If the whistleblower does not consent to the transcript or recording of the conversation, he/she is instructed to report it in writing, on paper or in electronic format, to a dedicated mailing address.

The way in which the reported issues may be resolved may also include dismissal when not enough information has been provided to resolve the claim or closing the proceedings if it is found that it is a minor infringement that does not require further action.

Conclusions

The subject treated in the Project is not a novelty in the Romanian legislative framework, since there are already some similar regulations, especially regarding public authorities.
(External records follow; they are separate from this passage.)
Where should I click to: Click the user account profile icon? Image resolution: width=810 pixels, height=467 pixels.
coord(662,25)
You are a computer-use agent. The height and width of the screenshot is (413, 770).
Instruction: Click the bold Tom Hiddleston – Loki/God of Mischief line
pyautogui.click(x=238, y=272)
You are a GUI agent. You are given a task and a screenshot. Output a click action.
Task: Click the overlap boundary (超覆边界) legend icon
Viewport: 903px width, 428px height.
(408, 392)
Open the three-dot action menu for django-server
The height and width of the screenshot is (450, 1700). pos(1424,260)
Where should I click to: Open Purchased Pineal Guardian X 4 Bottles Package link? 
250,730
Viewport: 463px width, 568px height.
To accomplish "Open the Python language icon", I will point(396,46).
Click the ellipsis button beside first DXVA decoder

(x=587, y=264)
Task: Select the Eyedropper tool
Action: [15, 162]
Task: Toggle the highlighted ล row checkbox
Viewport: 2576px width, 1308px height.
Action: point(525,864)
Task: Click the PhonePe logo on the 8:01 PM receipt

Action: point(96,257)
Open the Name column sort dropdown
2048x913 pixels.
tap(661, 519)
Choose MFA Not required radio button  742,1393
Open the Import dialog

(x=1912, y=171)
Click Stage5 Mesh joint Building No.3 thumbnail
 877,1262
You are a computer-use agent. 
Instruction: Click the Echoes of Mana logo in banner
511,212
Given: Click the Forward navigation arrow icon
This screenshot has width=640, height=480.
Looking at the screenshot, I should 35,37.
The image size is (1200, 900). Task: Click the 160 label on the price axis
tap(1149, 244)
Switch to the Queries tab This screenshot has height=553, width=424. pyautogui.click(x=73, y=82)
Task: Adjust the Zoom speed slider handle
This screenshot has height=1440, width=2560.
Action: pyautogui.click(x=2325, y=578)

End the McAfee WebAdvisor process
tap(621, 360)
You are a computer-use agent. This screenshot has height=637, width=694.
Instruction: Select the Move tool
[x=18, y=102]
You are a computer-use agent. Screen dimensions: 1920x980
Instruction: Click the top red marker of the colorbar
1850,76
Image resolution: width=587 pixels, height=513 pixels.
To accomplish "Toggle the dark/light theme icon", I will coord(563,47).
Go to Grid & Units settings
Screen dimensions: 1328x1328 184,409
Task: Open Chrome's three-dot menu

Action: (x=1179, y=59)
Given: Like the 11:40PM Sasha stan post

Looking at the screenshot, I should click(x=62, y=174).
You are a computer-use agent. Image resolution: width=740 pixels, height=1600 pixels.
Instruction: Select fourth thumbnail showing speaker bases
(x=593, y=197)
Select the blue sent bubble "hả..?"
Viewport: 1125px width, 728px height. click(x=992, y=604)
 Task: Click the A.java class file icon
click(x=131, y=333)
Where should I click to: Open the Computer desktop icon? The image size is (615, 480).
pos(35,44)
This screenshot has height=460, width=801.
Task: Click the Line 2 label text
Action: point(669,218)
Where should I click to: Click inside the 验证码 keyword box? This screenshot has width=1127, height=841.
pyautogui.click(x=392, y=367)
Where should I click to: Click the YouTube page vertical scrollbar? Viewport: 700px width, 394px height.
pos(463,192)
However, the Project brings important changes, inter alia, to certain categories of private entities, as it sets several obligations regarding the implementation and keeping a reporting channel and some procedures regarding the internal reporting performed by a whistleblower.

A relevant issue for the private entities is the implementation and enforcement of applicable personal data protection requirements in the process of setting up and managing reporting channels. Thus, given that the Project provides in general the obligation to comply with the requirements on personal data protection in relation to reporting, the actual manner of meeting these requirements will be determined by each entity, taking into consideration the applicable legal provisions.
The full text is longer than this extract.